2011 - Ken Jennings lost to IBM's "Watson" in Jeopardy
2014 - Generative Adversarial Networks (GANs) were invented
2015 - OpenAI was founded by Elon Musk and IIya Sutskever (former employee of Larry Page - Google)
2017 - "Transformers" were introduced which led to Large Language Models (LLMs) like GPT-3 being born
2019 - OpenAI released GPT-2
2020 - OpenAI released GPT-3
2023 - OpenAI released GPT-4
What is Generative AI?
--------------------------------
- Generative AI is a subset of artificial intelligence
- there are (3) main types of Generative AI
[ Generative Adversarial Networks - GANs ]
- use two neural networks: one called generator and one called the discriminator.
- The generator network generates fake data based off of the training data set. The discriminator tries to identify fake data.
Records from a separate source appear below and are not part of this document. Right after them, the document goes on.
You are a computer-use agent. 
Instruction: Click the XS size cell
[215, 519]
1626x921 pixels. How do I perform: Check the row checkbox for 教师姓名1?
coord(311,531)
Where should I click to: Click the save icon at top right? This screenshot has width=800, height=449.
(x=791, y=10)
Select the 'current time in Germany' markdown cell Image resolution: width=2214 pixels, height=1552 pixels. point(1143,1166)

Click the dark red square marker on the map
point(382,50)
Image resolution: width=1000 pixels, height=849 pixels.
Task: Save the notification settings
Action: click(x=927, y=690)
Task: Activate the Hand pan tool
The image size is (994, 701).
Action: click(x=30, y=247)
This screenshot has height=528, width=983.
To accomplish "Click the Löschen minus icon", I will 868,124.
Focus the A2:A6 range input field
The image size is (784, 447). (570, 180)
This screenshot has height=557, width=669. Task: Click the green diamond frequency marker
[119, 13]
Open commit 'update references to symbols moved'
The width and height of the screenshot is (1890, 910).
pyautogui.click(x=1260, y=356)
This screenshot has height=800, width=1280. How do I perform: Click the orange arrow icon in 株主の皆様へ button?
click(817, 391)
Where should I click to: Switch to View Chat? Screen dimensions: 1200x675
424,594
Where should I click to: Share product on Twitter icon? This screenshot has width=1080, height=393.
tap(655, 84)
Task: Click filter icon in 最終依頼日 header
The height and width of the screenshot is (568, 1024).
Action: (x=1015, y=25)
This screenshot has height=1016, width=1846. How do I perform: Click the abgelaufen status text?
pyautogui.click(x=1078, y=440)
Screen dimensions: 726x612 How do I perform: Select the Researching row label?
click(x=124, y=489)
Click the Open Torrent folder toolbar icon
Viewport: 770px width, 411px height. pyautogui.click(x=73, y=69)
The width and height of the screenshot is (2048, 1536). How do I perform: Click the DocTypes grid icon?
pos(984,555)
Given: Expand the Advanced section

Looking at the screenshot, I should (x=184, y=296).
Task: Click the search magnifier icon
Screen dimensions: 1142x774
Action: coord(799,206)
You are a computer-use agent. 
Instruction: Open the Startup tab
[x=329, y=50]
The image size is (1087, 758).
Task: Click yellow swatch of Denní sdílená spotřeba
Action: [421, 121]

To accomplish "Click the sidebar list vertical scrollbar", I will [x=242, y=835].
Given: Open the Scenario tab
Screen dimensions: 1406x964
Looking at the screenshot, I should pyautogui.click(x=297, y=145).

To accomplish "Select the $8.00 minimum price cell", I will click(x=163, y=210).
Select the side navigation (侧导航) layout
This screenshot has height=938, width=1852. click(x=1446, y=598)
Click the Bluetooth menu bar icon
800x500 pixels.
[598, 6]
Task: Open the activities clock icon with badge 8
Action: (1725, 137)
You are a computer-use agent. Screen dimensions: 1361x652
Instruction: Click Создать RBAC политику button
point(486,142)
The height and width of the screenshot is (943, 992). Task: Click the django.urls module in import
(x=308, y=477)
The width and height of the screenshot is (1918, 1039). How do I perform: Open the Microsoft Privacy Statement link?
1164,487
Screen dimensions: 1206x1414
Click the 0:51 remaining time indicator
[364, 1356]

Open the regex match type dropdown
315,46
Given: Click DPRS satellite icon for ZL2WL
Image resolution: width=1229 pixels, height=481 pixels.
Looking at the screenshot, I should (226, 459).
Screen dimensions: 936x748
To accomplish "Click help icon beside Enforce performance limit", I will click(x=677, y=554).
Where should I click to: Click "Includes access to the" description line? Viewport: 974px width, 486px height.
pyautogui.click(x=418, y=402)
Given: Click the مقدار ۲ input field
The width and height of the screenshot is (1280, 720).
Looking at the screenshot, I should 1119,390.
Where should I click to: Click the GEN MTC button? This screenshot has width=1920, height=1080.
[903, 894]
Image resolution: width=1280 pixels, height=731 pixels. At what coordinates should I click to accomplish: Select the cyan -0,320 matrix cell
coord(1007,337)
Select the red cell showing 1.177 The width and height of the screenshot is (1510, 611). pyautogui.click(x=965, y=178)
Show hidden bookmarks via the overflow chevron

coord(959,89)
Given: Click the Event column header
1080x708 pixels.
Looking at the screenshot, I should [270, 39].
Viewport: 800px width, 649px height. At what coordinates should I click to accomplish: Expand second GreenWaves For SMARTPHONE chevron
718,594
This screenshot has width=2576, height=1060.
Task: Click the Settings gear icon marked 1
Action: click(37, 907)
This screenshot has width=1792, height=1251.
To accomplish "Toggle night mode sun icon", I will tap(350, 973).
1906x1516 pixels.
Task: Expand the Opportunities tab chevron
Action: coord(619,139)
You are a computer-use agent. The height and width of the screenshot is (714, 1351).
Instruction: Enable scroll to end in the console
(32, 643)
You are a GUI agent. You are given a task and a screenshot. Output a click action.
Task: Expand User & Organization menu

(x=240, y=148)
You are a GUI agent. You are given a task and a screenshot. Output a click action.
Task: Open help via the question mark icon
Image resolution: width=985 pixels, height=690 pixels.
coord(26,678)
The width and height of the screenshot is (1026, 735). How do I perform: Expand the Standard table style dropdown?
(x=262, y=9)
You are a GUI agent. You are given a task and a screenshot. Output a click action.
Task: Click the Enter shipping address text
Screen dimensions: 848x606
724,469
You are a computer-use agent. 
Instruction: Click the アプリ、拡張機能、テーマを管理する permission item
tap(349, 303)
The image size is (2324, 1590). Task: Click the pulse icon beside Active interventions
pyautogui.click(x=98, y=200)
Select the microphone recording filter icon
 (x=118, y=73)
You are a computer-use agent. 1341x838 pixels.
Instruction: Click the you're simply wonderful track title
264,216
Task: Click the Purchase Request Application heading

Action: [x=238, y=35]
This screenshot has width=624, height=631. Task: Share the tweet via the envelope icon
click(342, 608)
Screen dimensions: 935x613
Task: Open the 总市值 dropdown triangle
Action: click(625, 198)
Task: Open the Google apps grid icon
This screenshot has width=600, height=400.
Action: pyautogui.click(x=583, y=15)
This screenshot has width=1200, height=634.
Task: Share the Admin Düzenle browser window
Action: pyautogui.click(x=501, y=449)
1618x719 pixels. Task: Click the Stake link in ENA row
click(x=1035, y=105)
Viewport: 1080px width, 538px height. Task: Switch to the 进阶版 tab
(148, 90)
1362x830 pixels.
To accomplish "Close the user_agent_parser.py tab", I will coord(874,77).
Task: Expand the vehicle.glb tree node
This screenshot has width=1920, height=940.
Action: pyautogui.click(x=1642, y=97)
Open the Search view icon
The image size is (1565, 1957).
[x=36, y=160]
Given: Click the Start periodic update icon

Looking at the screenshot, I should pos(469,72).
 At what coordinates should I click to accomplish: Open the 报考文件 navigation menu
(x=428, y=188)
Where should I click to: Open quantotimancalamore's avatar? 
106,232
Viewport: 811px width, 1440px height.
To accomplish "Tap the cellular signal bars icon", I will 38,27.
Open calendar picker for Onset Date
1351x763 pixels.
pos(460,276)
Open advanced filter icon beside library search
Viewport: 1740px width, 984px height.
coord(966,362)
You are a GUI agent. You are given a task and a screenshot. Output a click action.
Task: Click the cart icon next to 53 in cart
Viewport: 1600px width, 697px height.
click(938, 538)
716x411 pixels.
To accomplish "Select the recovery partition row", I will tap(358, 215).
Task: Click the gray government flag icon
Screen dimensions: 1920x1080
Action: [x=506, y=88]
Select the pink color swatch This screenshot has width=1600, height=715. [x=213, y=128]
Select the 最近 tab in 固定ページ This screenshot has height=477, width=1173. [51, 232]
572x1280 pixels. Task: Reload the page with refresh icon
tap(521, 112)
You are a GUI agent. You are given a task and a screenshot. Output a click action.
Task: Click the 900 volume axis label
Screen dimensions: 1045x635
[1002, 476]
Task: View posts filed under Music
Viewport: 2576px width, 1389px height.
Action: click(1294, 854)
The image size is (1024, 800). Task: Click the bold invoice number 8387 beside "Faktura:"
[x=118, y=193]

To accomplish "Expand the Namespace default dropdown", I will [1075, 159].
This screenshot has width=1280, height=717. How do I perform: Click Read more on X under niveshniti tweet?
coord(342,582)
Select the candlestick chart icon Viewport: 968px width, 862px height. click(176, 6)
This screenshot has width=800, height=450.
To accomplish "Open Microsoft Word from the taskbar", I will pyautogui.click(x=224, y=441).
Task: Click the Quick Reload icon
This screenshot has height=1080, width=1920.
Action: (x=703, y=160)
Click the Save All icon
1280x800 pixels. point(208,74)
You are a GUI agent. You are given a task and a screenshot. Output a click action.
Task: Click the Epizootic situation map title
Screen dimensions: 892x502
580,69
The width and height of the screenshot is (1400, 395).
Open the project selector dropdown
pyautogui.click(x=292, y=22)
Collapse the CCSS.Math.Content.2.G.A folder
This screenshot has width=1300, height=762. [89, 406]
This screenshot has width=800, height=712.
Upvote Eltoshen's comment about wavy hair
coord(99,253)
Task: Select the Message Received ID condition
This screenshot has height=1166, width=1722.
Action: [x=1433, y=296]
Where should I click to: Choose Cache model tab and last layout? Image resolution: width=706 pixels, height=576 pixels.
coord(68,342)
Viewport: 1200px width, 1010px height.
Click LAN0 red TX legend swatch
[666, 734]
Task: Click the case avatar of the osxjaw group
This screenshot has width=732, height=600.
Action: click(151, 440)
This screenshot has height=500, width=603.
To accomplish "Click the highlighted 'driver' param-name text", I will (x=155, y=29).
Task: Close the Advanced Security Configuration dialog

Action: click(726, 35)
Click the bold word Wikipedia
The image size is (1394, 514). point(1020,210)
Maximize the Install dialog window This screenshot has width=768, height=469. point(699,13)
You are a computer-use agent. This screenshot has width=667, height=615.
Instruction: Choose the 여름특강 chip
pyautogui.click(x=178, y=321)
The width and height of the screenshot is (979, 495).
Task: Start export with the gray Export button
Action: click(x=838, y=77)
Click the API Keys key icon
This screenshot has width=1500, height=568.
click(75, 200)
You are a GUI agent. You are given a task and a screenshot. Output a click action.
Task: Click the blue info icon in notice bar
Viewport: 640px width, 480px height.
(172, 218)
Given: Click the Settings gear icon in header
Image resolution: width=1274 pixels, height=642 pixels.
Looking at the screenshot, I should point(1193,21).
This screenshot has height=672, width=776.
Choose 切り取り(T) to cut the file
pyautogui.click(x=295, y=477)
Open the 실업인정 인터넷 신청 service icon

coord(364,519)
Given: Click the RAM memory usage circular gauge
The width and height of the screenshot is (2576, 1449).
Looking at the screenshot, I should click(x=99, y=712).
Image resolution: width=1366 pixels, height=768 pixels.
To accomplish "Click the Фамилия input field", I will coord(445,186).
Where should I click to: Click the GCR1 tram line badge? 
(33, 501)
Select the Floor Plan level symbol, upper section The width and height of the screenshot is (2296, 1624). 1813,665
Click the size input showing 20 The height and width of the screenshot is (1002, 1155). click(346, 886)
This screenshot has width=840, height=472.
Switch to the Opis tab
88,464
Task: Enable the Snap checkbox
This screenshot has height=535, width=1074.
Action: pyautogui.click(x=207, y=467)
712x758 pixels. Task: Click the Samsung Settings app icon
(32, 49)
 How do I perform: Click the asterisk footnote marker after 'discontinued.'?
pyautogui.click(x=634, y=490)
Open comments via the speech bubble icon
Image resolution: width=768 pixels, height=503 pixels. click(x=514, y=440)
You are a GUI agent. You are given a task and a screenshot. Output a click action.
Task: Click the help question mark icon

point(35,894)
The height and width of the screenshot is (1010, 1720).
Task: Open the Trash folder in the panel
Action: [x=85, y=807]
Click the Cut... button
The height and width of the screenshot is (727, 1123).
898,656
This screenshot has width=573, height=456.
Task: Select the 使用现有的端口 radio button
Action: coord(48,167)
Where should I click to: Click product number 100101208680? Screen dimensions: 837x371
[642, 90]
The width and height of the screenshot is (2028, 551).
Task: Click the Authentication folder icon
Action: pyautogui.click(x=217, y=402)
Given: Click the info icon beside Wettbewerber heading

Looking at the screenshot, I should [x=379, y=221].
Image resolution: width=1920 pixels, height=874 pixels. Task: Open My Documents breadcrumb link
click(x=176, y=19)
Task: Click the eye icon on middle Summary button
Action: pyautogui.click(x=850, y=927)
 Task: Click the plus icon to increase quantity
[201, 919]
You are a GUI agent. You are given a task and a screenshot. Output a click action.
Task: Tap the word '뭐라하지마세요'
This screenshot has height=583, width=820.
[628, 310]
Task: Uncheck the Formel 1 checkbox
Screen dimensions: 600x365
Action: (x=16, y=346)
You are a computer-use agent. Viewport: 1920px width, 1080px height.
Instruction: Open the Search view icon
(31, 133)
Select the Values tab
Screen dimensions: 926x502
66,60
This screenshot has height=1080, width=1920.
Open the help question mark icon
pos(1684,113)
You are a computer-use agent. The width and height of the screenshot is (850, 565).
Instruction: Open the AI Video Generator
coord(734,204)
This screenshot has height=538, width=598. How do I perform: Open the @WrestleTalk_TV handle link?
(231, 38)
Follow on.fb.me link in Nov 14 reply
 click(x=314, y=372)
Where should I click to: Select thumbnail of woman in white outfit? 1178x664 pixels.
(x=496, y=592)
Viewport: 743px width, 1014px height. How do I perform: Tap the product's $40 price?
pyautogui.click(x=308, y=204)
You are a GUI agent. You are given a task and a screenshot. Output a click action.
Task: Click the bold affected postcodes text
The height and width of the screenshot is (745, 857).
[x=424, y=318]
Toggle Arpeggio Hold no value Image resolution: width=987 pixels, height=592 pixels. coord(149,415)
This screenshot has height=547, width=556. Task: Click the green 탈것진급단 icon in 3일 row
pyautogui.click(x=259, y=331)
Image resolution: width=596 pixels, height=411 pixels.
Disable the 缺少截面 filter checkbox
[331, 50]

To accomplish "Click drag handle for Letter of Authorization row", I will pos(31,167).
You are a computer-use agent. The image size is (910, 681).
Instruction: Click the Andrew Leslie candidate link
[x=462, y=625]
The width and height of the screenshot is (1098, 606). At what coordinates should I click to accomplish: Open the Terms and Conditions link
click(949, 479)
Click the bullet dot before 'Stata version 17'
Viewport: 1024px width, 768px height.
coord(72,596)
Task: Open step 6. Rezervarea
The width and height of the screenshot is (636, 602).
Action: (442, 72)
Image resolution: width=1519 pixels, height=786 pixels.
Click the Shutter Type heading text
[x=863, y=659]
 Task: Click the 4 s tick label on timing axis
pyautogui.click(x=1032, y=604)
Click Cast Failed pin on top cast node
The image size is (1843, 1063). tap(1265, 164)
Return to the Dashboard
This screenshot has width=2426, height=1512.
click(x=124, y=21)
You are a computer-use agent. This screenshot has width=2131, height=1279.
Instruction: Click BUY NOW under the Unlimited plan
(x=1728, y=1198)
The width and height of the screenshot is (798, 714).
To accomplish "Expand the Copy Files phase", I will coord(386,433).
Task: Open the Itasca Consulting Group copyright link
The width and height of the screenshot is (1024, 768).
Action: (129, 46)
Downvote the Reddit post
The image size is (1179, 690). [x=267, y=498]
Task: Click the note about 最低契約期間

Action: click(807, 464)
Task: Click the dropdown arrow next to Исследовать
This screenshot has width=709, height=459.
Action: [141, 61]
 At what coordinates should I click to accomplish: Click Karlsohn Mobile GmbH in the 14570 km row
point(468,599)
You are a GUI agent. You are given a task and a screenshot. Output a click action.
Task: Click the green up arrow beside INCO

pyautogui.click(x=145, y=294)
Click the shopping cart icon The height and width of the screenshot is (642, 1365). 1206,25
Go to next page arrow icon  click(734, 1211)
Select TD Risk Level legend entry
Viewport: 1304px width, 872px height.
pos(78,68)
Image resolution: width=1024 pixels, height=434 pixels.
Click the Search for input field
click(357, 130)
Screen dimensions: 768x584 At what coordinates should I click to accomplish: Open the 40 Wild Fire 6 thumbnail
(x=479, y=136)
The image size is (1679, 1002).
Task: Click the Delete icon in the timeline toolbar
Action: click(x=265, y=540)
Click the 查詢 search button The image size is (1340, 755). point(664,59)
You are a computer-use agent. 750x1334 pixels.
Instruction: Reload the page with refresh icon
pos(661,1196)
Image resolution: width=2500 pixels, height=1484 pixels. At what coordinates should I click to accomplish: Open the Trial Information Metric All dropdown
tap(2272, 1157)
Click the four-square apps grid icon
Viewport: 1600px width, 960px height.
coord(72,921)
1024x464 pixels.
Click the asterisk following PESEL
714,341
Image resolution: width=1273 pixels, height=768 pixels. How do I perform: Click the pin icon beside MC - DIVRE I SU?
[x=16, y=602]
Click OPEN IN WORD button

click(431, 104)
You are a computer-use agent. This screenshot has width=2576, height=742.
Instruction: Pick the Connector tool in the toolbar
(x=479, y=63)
- These networks are adversarial in nature as the generator attempts to create data that is indistinguishable from the real data and the discriminator attempts to discern if the data is real or fake
[ Variational Autoencoders - VANs ]
- use two networks are well: one for encoding and one for decoding. In one sense the encoding network simplifies the input by reducing the data into a lower-dimensional representation. The decoding network then maps this lower-dimensional representation back to the original data space. The whole point of this is to be able to generate new data through sampling
[ Transformer-Based Language Models ]
- learn the distribution of data
- examples are ChatGPT, OpenAI Codex
Core Large Language Model Architecture
-------------------------------------------------------
- LLMs are models that simply strive to generate text by leveraging probabilities and predefined rules
Recurring Neural Networks (RNNs) - a subset of neural language models that helped expand LLMs capability of handling long-range dependencies in sequences of text; only able to process words one at a time; this limits how well it can understand relationships between large text based datasets
Long Short-Term Memory (LSTM) Networks - advancement of RNNs that helped address some of the limitations of RNNs when it comes to remembering context across long sequences
Transformers - quantum leap in advancing LLMs; able to process entire corpuses in parallel using self-attention mechanisms to better understand words and how they relate to one another
Transformers have found numerous applications in various aspects of NLP, improving upon the performance of previous models:
Language translation
Text summarization
Sentiment analysis
Question answering
[ Transformer Architecture ]
1) Input Embedding - take raw input and convert each token (character, word, or symbol) into a high-dimensional vector; this representation provides key context around the semantic and syntactic essence of each token; words are translated into numerical arrays (vectors) which serve as digital representations of words or entire sentences. Within these arrays, the meaning and nuanced context of the text are encapsulated, creating a multi-dimensional space where the richness of language is encoded in numerical form (perfect for machine processing)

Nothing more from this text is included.